- **TASK STATEMENT**: For this exercise, please return exactly the line containing "Bookmark this page with the star icon" and each line after it through the end of the records, with no pictures included.

- **PROVIDED ENTRIES**:
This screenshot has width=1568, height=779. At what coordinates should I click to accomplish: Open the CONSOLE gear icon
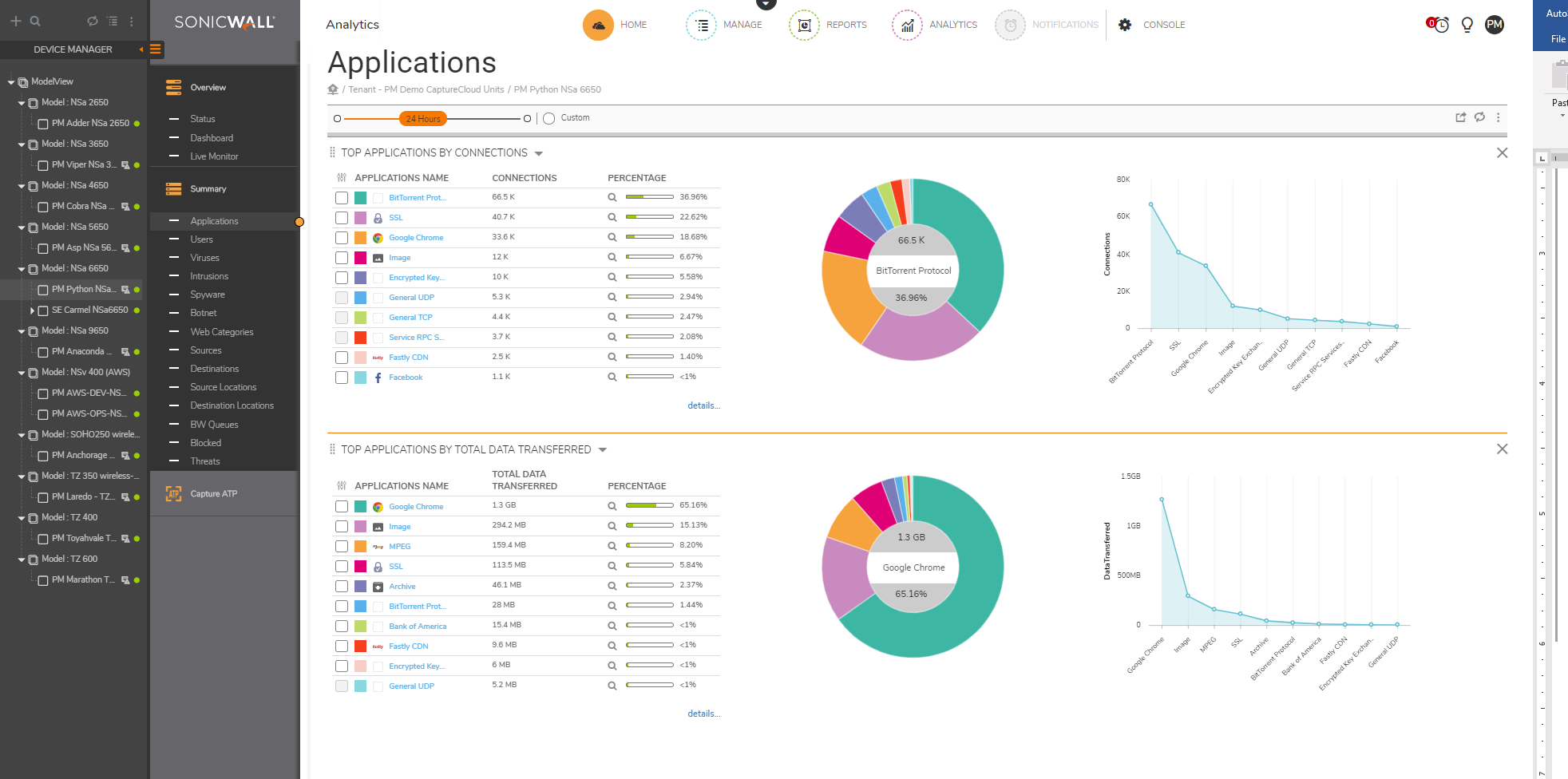(1125, 25)
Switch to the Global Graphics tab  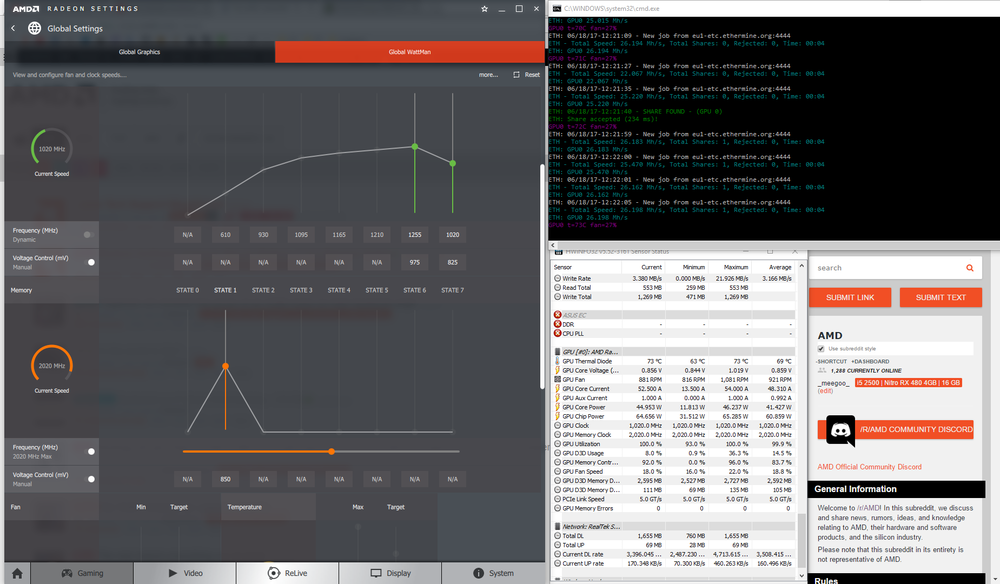click(139, 52)
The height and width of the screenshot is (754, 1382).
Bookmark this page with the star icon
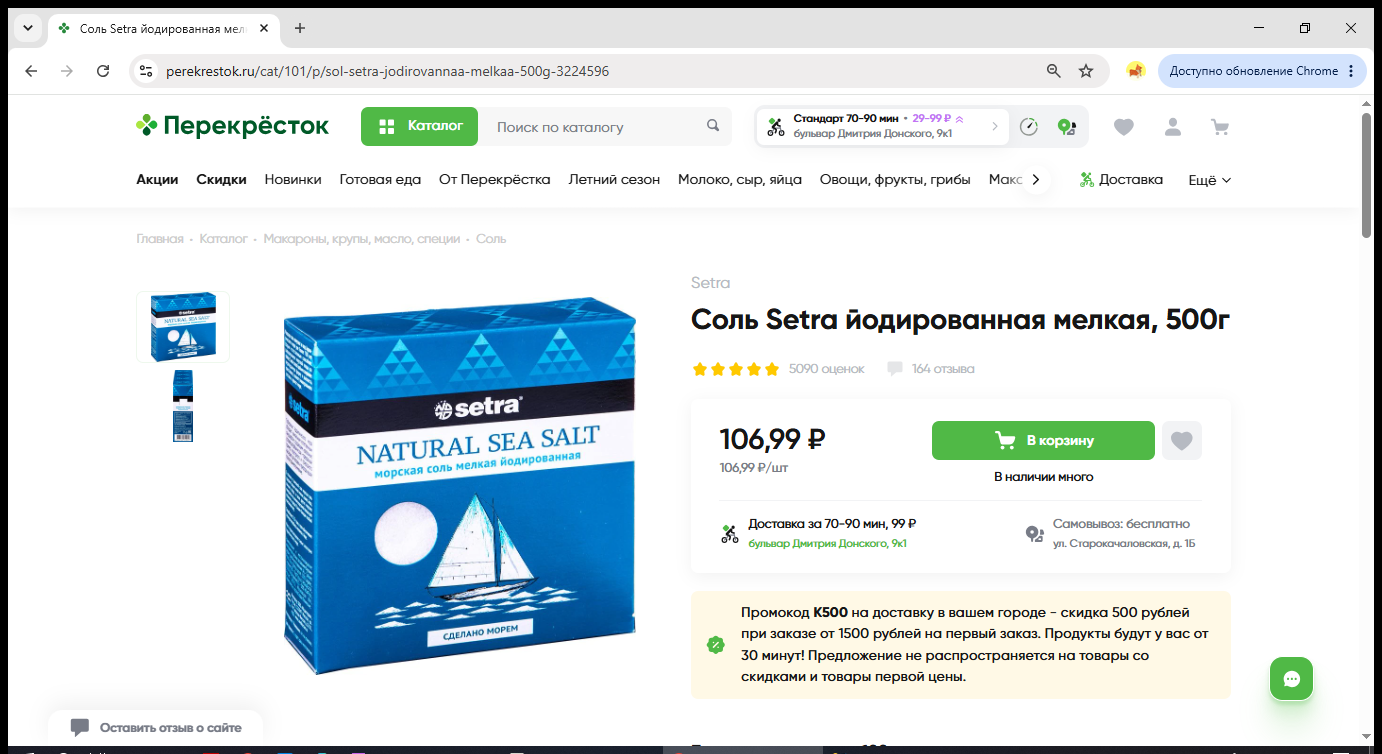pos(1086,71)
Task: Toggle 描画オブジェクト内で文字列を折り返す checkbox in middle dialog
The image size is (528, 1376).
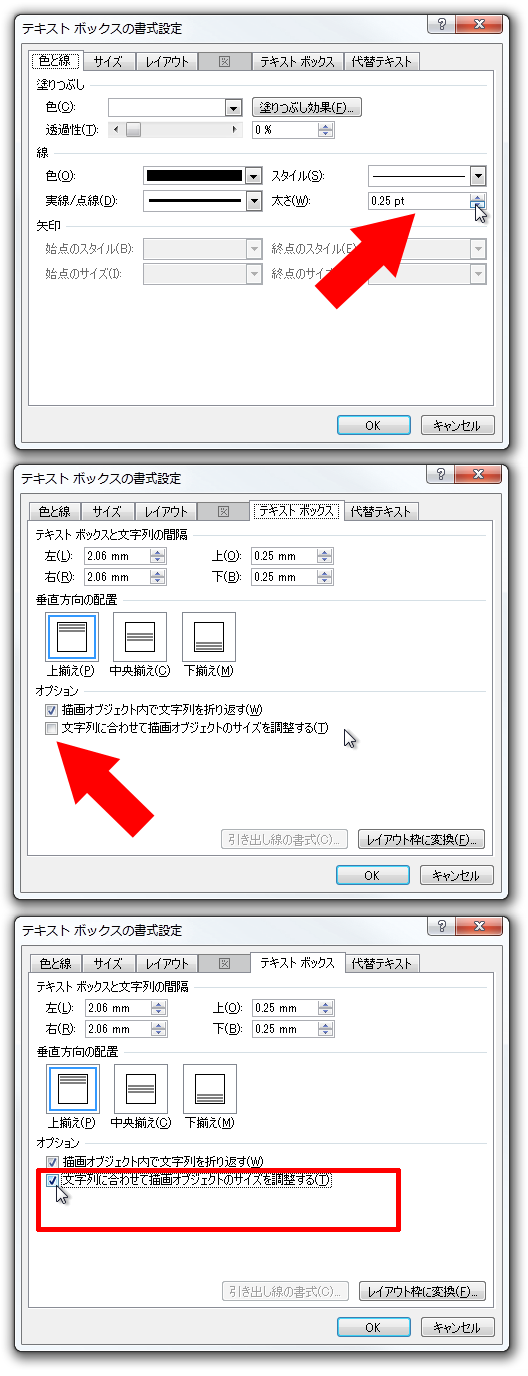Action: click(x=51, y=710)
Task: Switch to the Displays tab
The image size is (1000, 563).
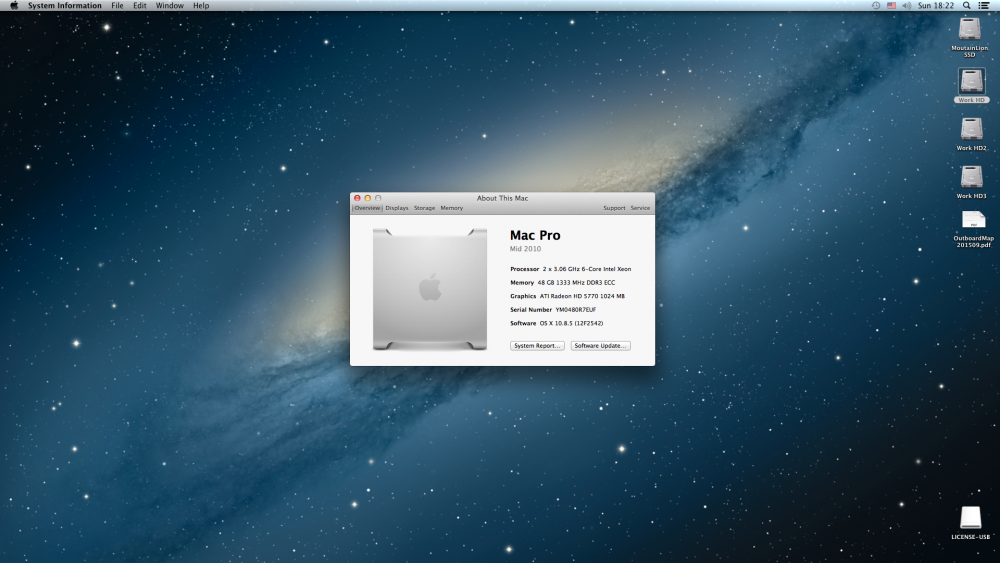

- **ANSWER SPACE**:
Bookmark this page with the star icon
pos(1086,71)
Task: Toggle 描画オブジェクト内で文字列を折り返す checkbox in middle dialog
The image size is (528, 1376).
Action: click(x=51, y=710)
Task: Switch to the Displays tab
The image size is (1000, 563).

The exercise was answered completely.